The "old" is the Little Dell Dam project itself, which has been pursued by Utah for more than a half-century and which was scheduled to begin construction 35 years ago.The "new" is the method of financing adopted by Congress in the 1986 Water Resource Development Act. That law requires significant local sharing of any project cost, instead of the federal government picking up the whole tab.

Under this cost-sharing arrangement, Salt Lake City provided the site for the dam and reservoir; Salt Lake County put up $7.6 million; the Metropolitan Water District of Salt Lake bonded for another $14.3 million, and federal funds provided the balance.

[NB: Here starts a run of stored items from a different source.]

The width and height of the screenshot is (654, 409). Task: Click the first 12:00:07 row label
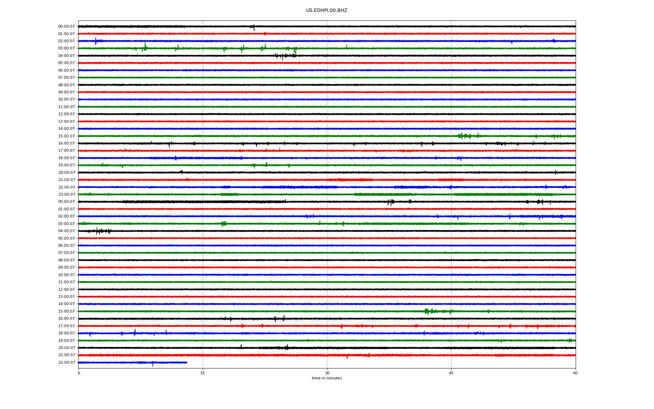(x=66, y=114)
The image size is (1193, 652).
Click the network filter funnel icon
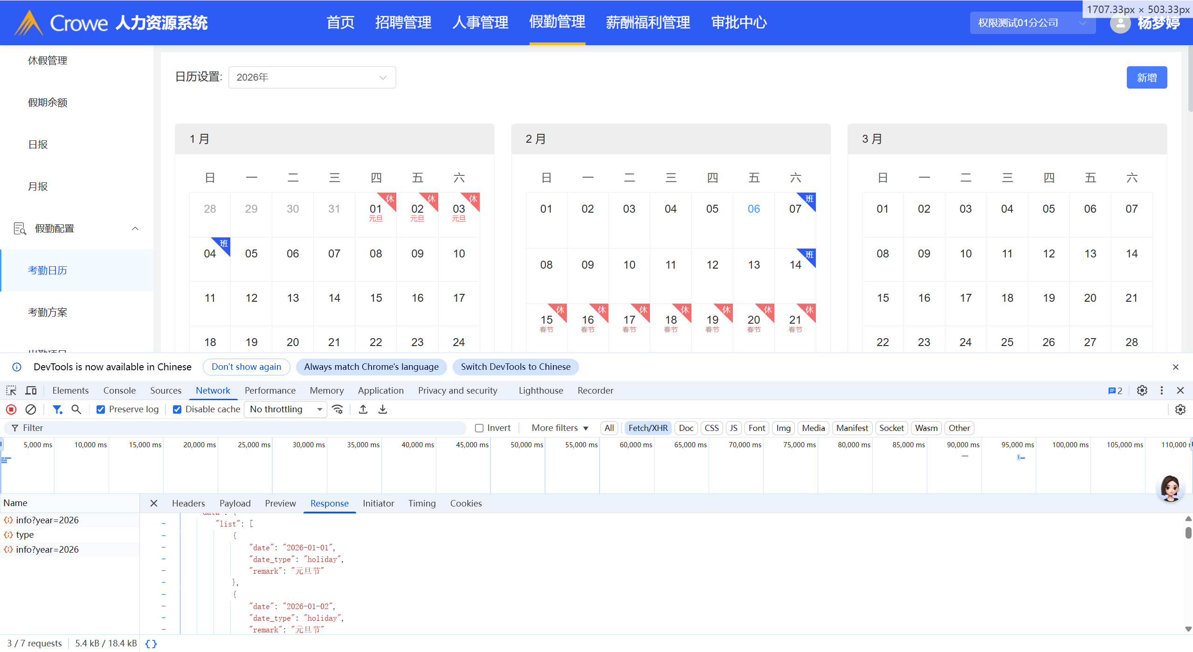click(57, 409)
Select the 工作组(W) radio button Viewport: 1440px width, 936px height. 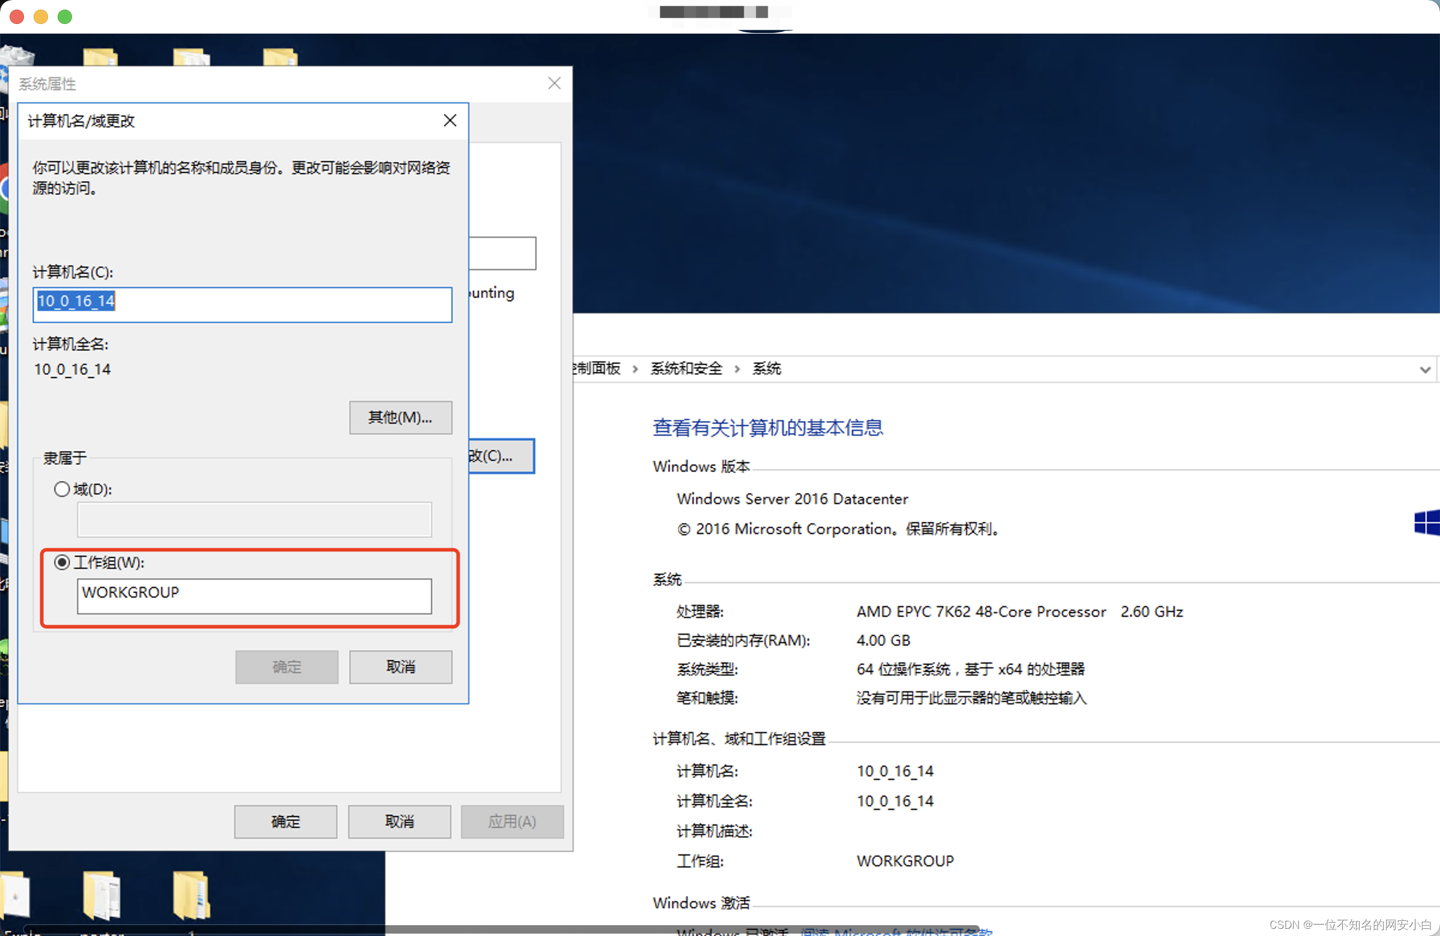point(62,562)
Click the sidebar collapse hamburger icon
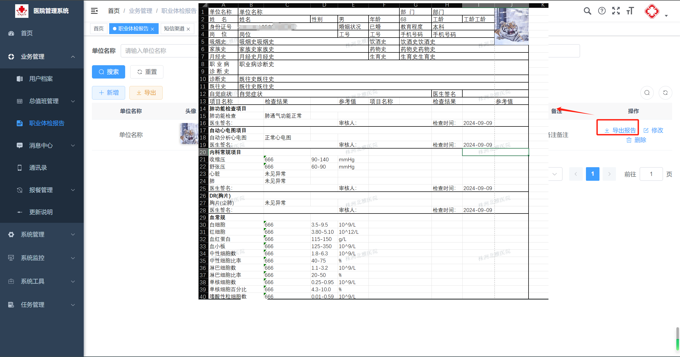 click(x=94, y=11)
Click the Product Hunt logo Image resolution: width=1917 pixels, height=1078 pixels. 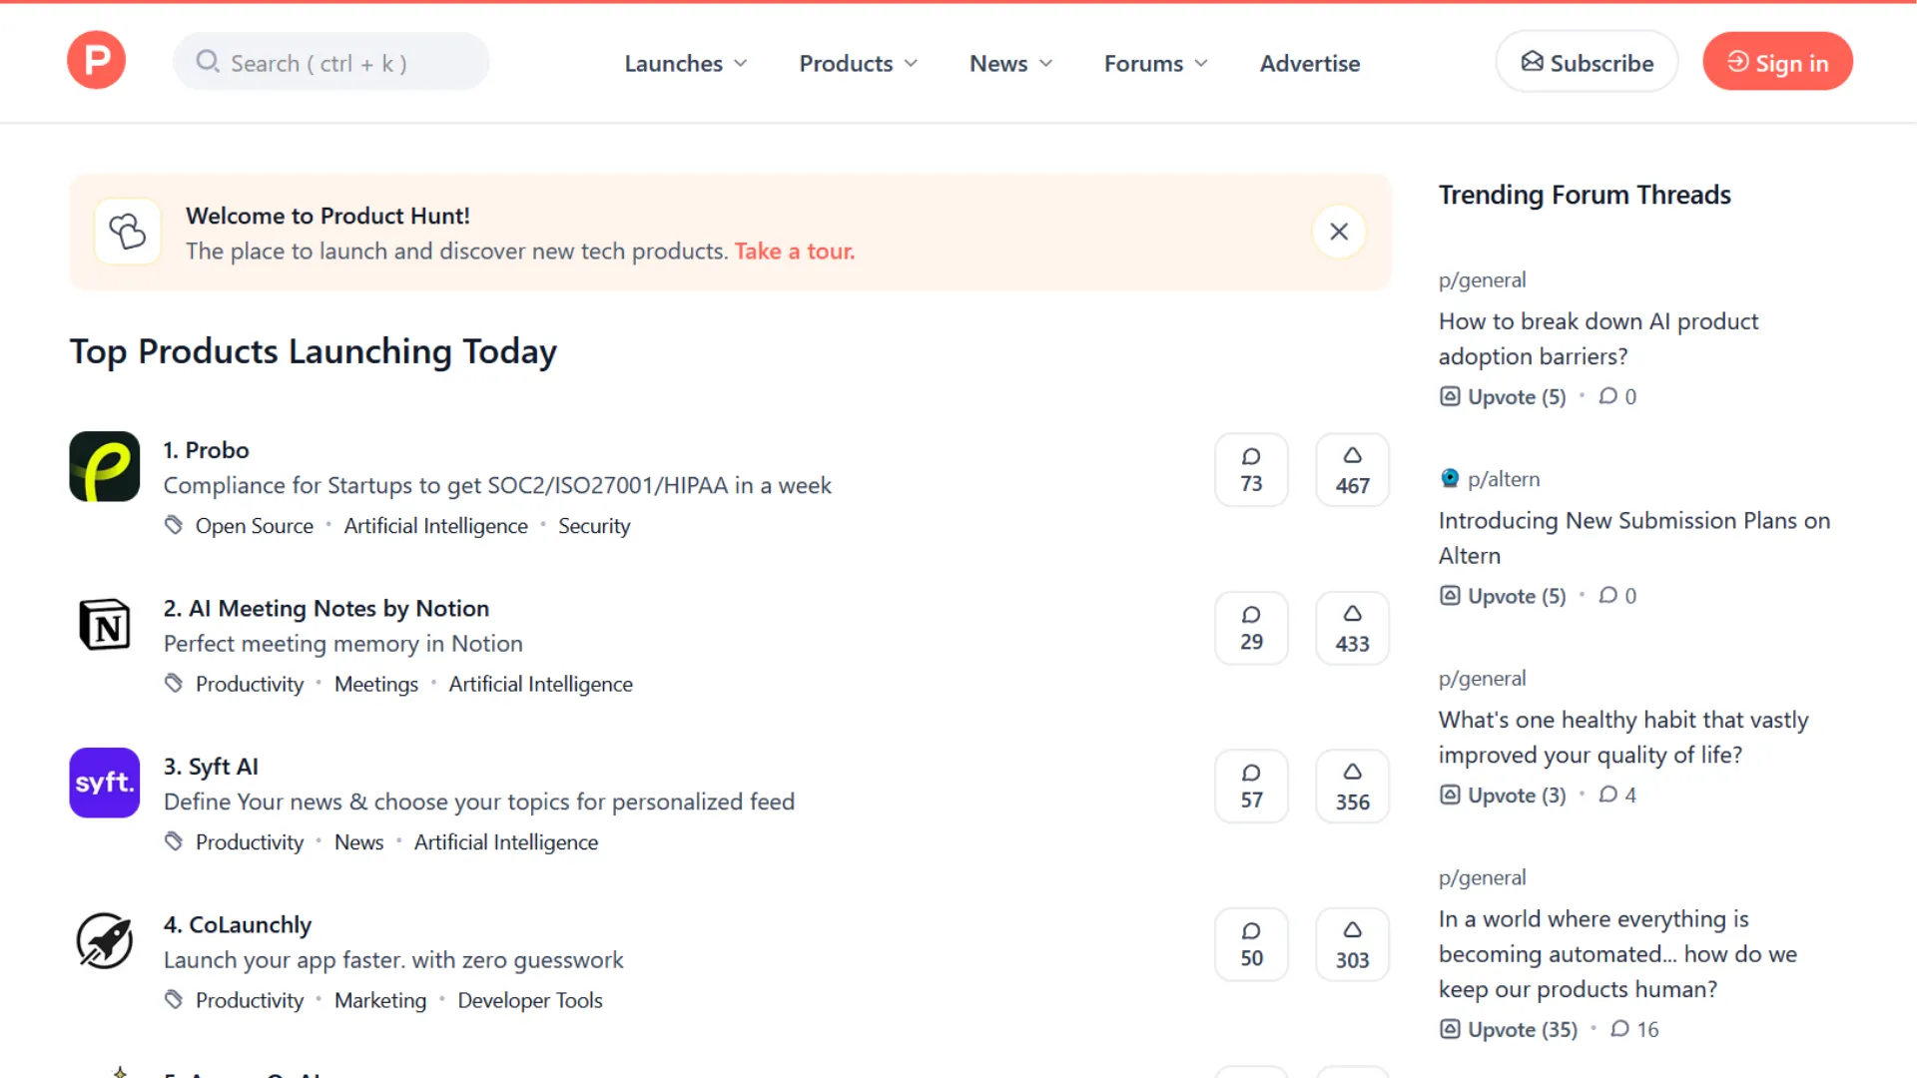pos(96,60)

The Little Dell earth-fill dam is the first project approved by Congress under those new guidelines. While this approach is more expensive for local users than the old federal-government-pays-all method, it has its advantages. For one thing, it discourages pork-barrel projects if local entities must raise half the cost.

Construction of the 224-foot-high dam, 1,700-feet long, will commence in 1989 and be finished in late 1991. Water would begin to fill the reservoir in 1992. The U.S. Army Corps of Engineers is doing the work as a flood control measure.

Despite the long delay, Little Dell Dam remains a good investment, both as a source of water and as backup flood control. Salt Lake City's flooded streets would have been spared the 1983 inundation if Little Dell Dam had been in existence then. It's good to see the project finally getting started.